Спустя сорок пять лет после тех событий я напишу книгу о пьянстве русских писателей «Унесенные водкой», и там есть страницы о судьбе моих товарищей по институту. Приведу выписку из этой моей книги:

«…Мои современники, друзья шли в литературу из глубин народа – дети рабочих и крестьян, нарождающийся после войны новый слой русской интеллигенции. У них перед глазами были кумиры: Есенин, Хемингуэй, который любил повторять: "Хорошие писатели – пьющие писатели, а пьющие писатели – хорошие писатели". Это была философия медленного самоубийства. Но для моих однокашников коварная философия сработала быстро. Дима Блынский – талантливейший из молодых поэтов, поехал в Мурманск, там спился и домой вернулся в цинковом гробу. Николай Анциферов – блещущий юмором, искрометный стихотворец – в ресторане выпил дозу, не смертельную для высоких и могучих телосложением его собутыльников, но для него, низкорослого и голодного, оказавшуюся роковой. Ваня Харабаров – тоже низкорослый паренек из Сибири, выпил около литра водки, уснул и больше не проснулся. Им всем троим было по двадцать пять – двадцать шесть лет. Тоненькие книжечки их стихов, как крылатые вестники рожденных народом талантов, остались нам в память и назидание о страшной и коварной силе алкоголя».

Долго я думал: написать эту книгу – о пьянстве русских писателей или оставить эту затею для другого более смелого автора.
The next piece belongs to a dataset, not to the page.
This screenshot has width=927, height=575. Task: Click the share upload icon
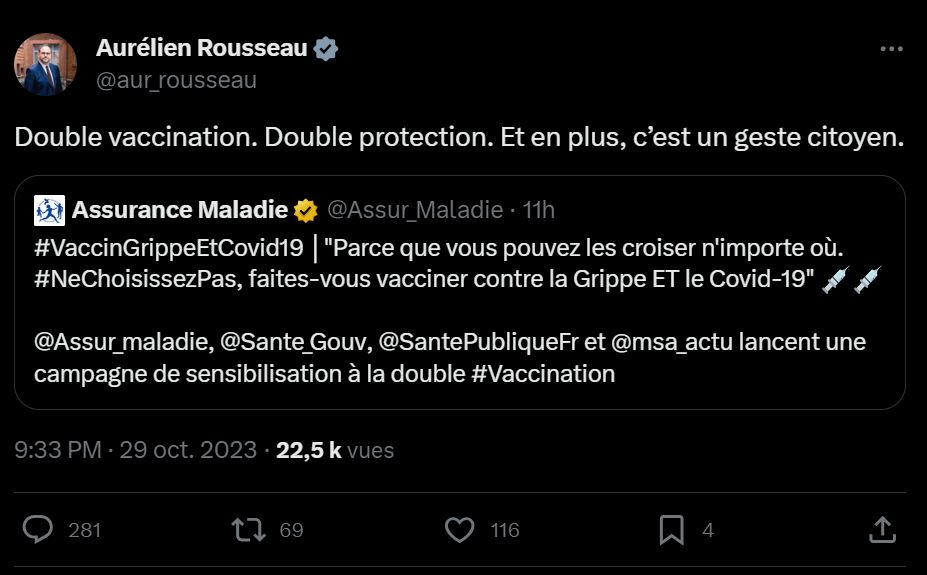pos(881,529)
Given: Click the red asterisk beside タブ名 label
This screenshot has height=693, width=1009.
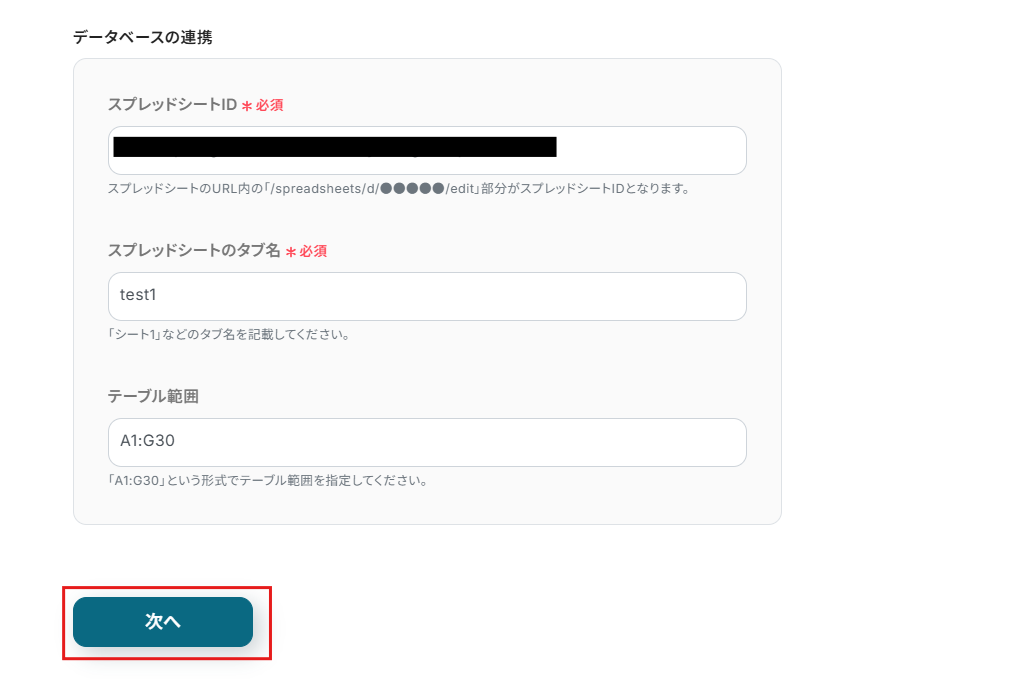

И все-таки решился. И многих друзей-товарищей потерял в одночасье. Валерий Николаевич Ганичев, председатель Союза писателей России, давний и хороший мой знакомый, как мне рассказали, по прочтении этой книги заметил: «Зря он взялся за эту тему». Другие осудили меня еще строже: дескать, бросил камень в собственный огород. Утешением служат мне письма читателей. Почти во всех письмах есть одобрительные слова: «Прочел вашу книгу и бросил пить». А мой старый товарищ великий русский бас Борис Штоколов сказал: «Я и раньше не увлекался спиртным, а теперь решил и вовсе не притрагиваться к рюмке».

Для автора нет большей награды, чем такие признания.